À cinq pieds quatre pouces, Audrey Lacroix ne répond pas aux standards traditionnels de nageuse.

Elle est petite, certes, mais quand même pas hors norme. N'empêche, Speedo est pour le moment incapable de lui fournir un fameux maillot LZR Racer adapté à sa morphologie. À moins de deux semaines de sa première épreuve aux Jeux olympiques de Pékin, l'athlète de Pont-Rouge ne sait toujours pas quelle combinaison elle portera.

Depuis son lancement, au printemps, le LZR Racer a causé un véritable raz-de-marée dans le petit monde de la natation, pavant la voie à une cinquantaine de nouvelles marques mondiales. Interdits aux sélections canadiennes de Montréal, en avril, pour cause de non-disponibilité, des maillots LZR Racer ont été fournis aux olympiens canadiens lors d'un camp d'entraînement à Vancouver, en juin. Lacroix flottait dans le modèle le plus petit

Actuellement en camp d'entraînement à Singapour avec le reste de l'équipe canadienne, Lacroix attendait aux dernières nouvelles la livraison de maillots de taille asiatique qui devraient lui faire.

Sauf que le temps presse et Lacroix, cinquième sur 200 mètres papillon aux derniers Mondiaux de Melbourne, veut se donner le temps de les tester avant les JO.

«C'est un peu frustrant de voir que la meilleure nageuse au pays depuis deux ans n'a même pas encore eu un de ces maillots.
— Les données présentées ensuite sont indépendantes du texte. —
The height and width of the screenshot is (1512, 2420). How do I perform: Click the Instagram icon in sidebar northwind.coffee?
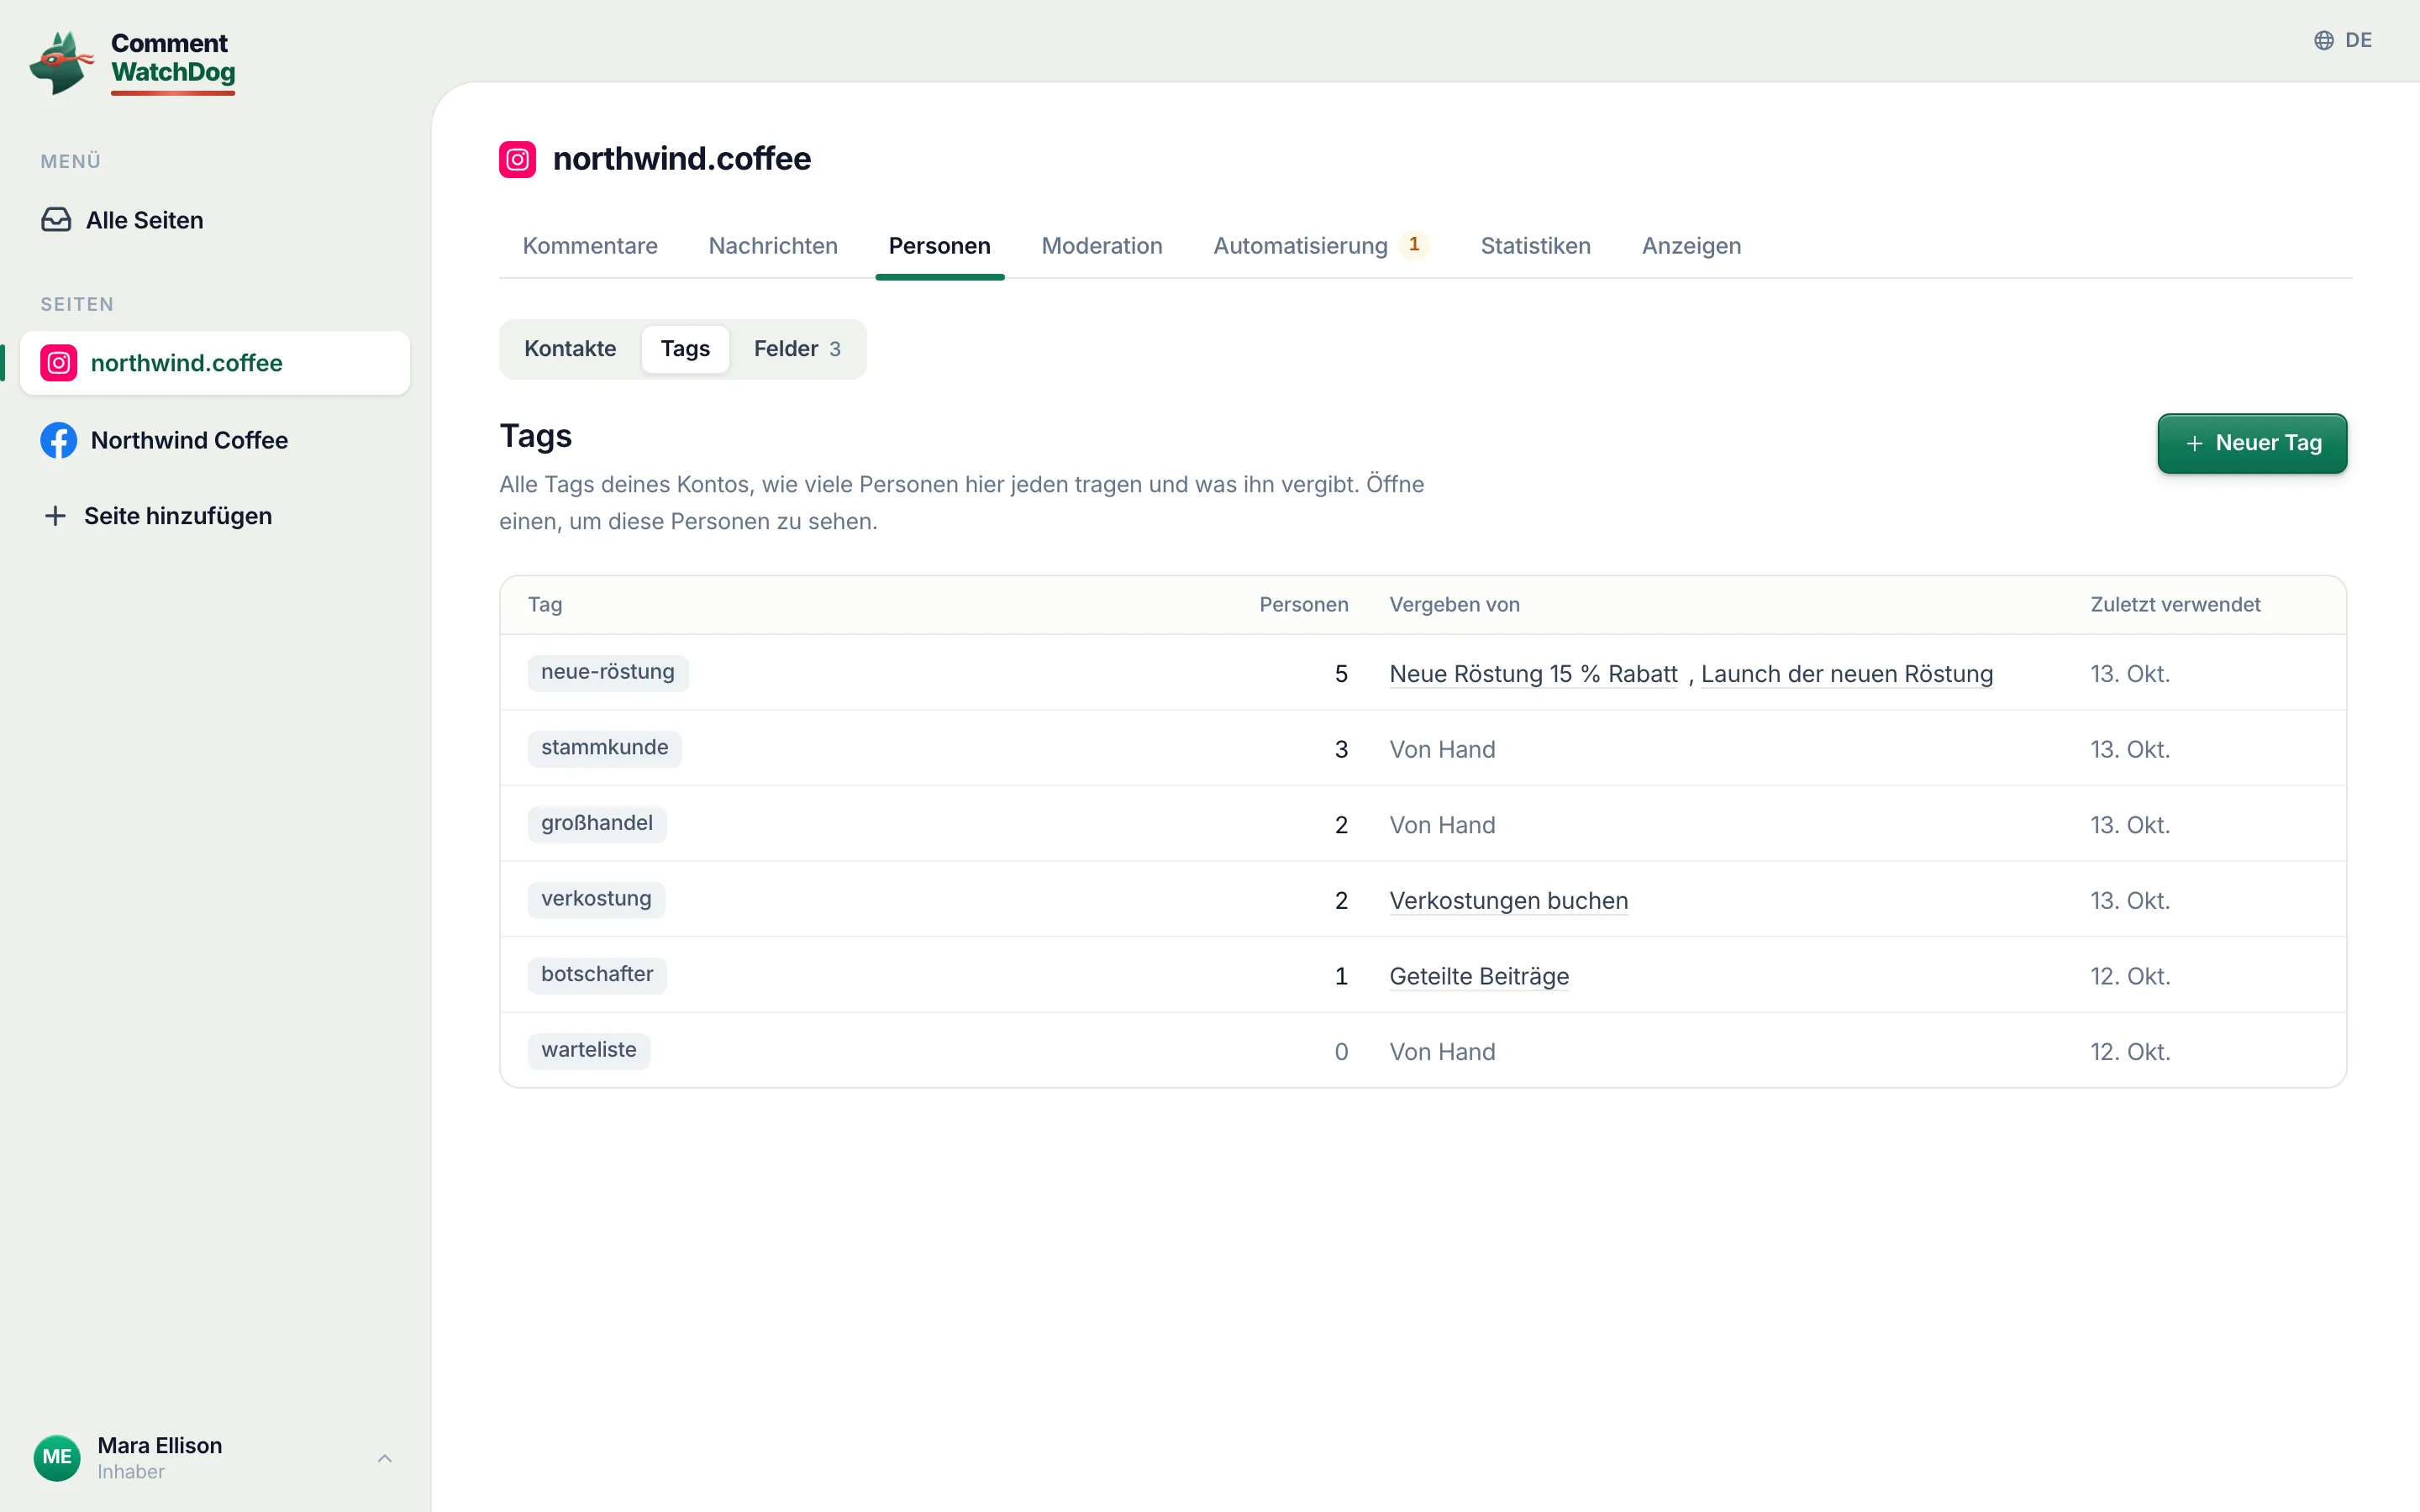(59, 363)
Je suis certain que si elle était américaine, il y a longtemps qu'elle en aurait eu un», déplorait son entraîneur Claude St-Jean dans un courriel reçu la semaine dernière.

Qu'importe, Lacroix a pleine confiance en son fournisseur, TYR, qui a développé un nouveau maillot, le Tracer Rise, dont plusieurs caractéristiques se rapprochent du LZR. «J'ai nagé avec plein de fois et il fait super bien», soutenait l'athlète de 24 ans il y a un mois et demi.
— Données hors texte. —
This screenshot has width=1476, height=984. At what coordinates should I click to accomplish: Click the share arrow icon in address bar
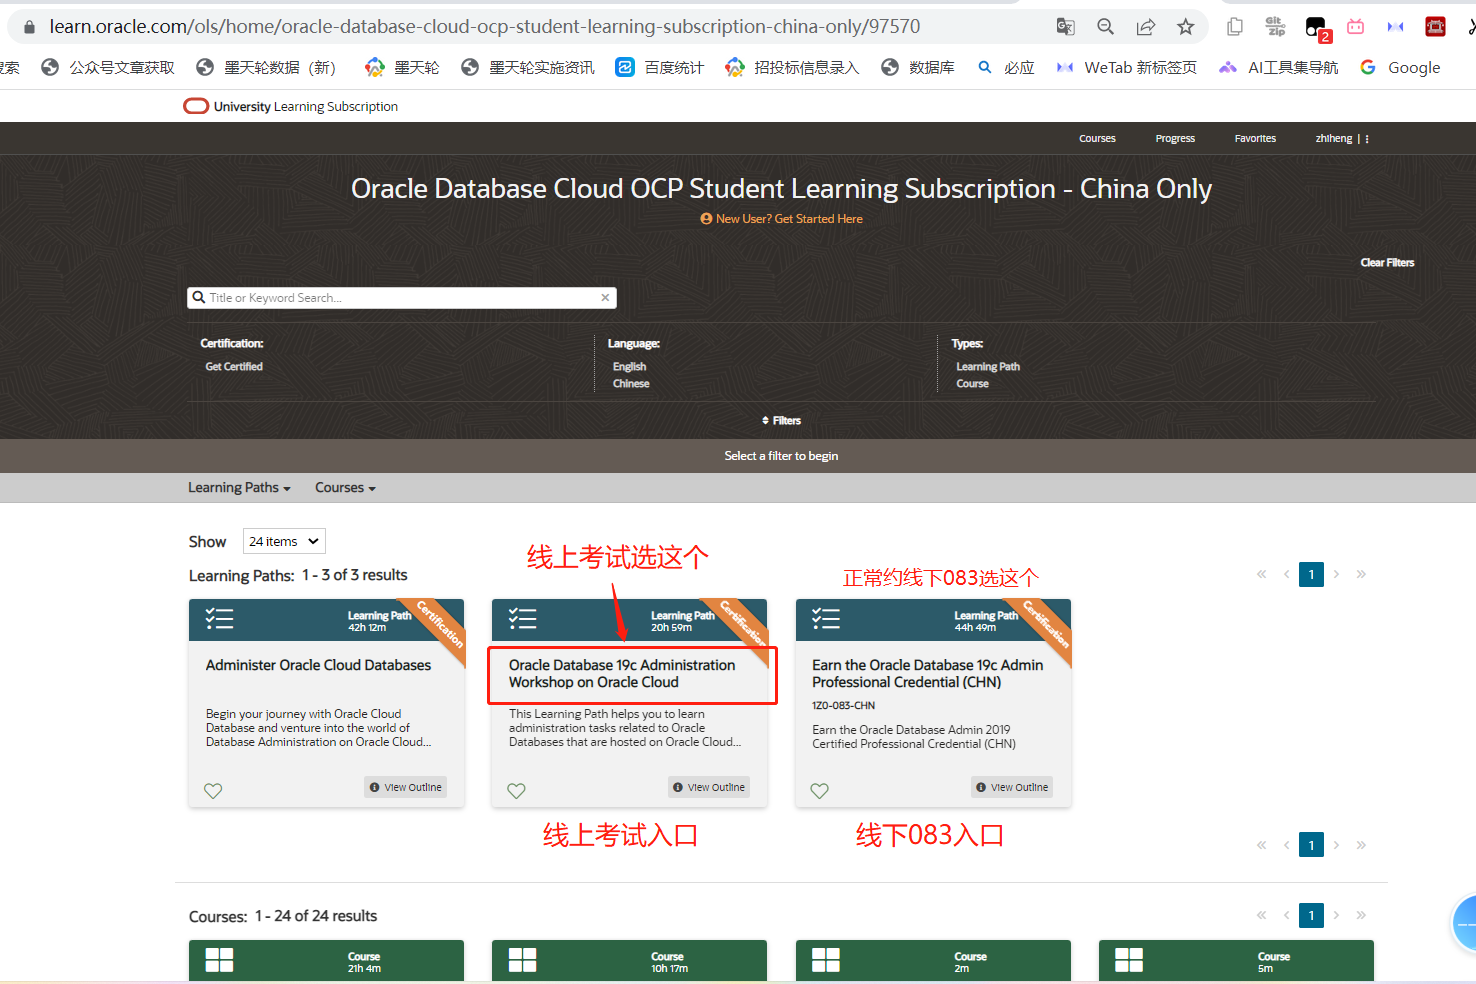click(x=1145, y=26)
En outre, elle croit que tout le bruit entourant le maillot LZR Racer est un brin surfait. À ses yeux, la vraie révolution a eu lieu en 2000, avec l'avènement des combinaisons intégrales. «Oui, ils sont une coche au-dessus des précédents, dit-elle au sujet des maillots 2008. Mais est-ce une aussi grosse révolution que les représentants de marketing le disent? Je ne crois pas.»

N'empêche, le clan Lacroix aurait préféré avoir l'embarras du choix à Pékin.

Par ailleurs, avant son départ pour Singapour, Lacroix a fait connaître son mécontentement au sujet d'un règlement de Natation Canada empêchant l'affichage d'autres couleurs que celles de Speedo, le commanditaire national. Les nageurs ont le choix de leur équipement, mais ne peuvent donner de visibilité à un produit autre que Speedo lors des grands événements internationaux. Ainsi, aux Mondiaux de Melbourne, en mars 2007, les athlètes qui utilisaient un maillot Arena devaient rayer les lettres du fabricant avec un marqueur noir.

Cette politique empêche Lacroix de concrétiser une lucrative commandite personnelle de quatre ans avec TYR, engagée dans une guerre commerciale avec Speedo.

Trop heureux qu'une de ses athlètes soit convoitée par un fabricant, Pierre Lafontaine, le patron de Natation Canada, a fait des démarches pour que TYR accepte de passer outre à ses demandes de visibilité. Jusqu'ici, en vain.

Lafontaine rappelle que Speedo est un partenaire majeur de la natation canadienne. L'argent de Speedo permet entre autres d'envoyer des nageurs aux quatre coins de la planète. «Sans Speedo, les nageurs devraient payer ces voyages de leur poche», relève-t-il.

Dans le même souffle, Lafontaine déplore l'intransigeance de TYR. «Depuis plusieurs années, Audrey a été une grande ambassadrice des costumes de bain TYR sur le plan régional, national et international, souligne-t-il. Je trouve aberrant qu'ils la coupent juste pour une compétition. Ils ne voient pas le tableau d'ensemble. C'est plate en maudit.»

Aux dernières nouvelles, les trois parties - Lacroix, TYR et Natation Canada - n'avaient pas trouvé de terrain d'entente. La principale intéressée poursuit sa préparation en Asie en refusant de se laisser perturber. «Nous avons un maillot et ce n'est pas la première fois que cette situation arrive à Audrey. Nous sommes en terrain connu», conclut son entraîneur Claude St-Jean.